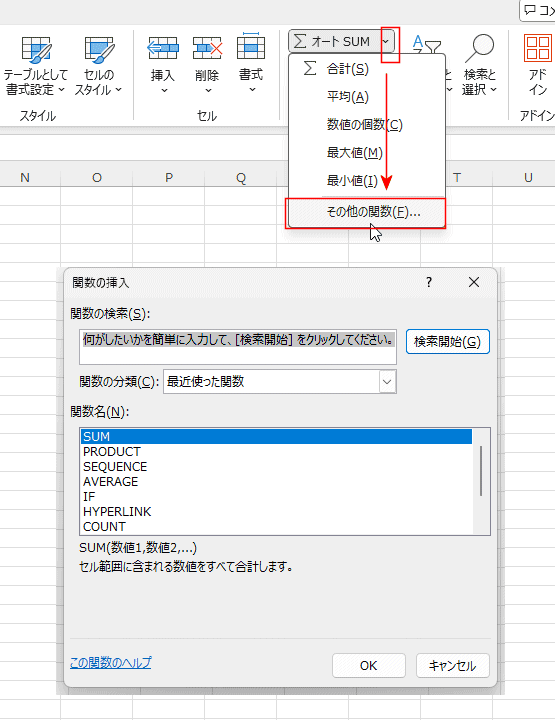
Task: Expand the オート SUM dropdown arrow
Action: coord(386,42)
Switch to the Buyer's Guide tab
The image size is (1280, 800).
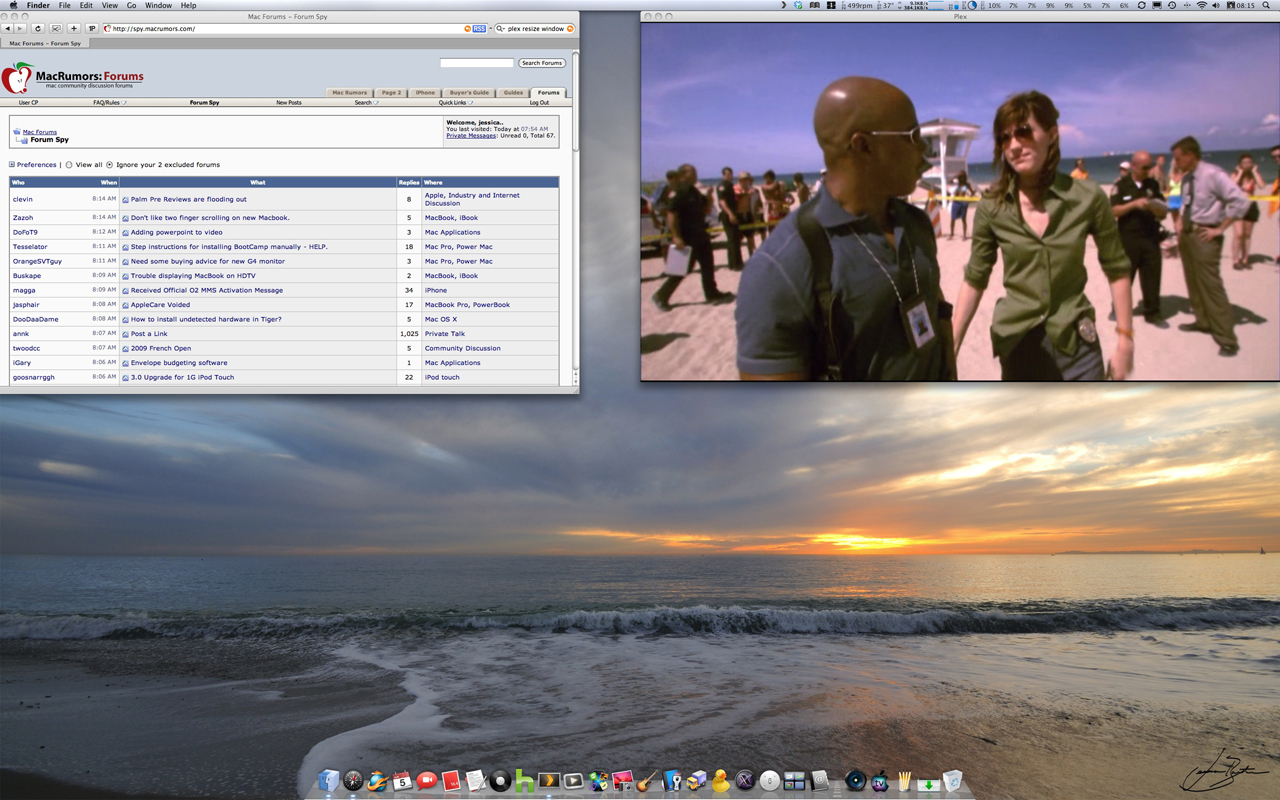(469, 92)
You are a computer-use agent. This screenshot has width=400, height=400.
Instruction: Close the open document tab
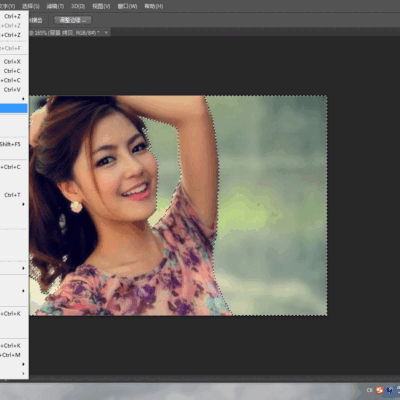click(106, 32)
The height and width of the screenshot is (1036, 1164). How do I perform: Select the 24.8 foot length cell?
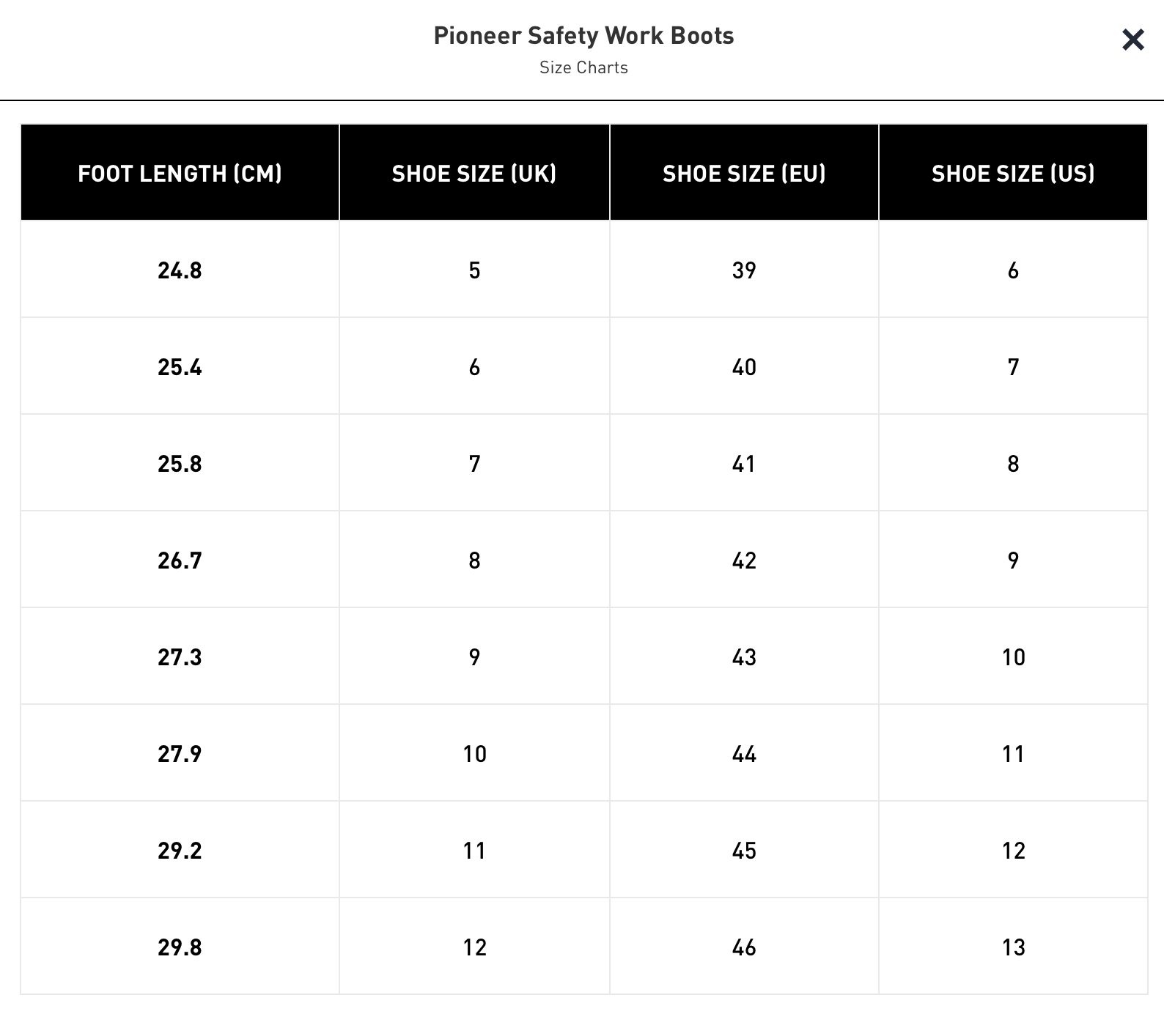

◇ ◇ ◇ ◇ ◇

■ WHAT YOU ARE ASKED TO DO
Say how many lines in the entries above contain the string "width", offering no other words.

■ RESPONSE TO THIS EXERCISE
2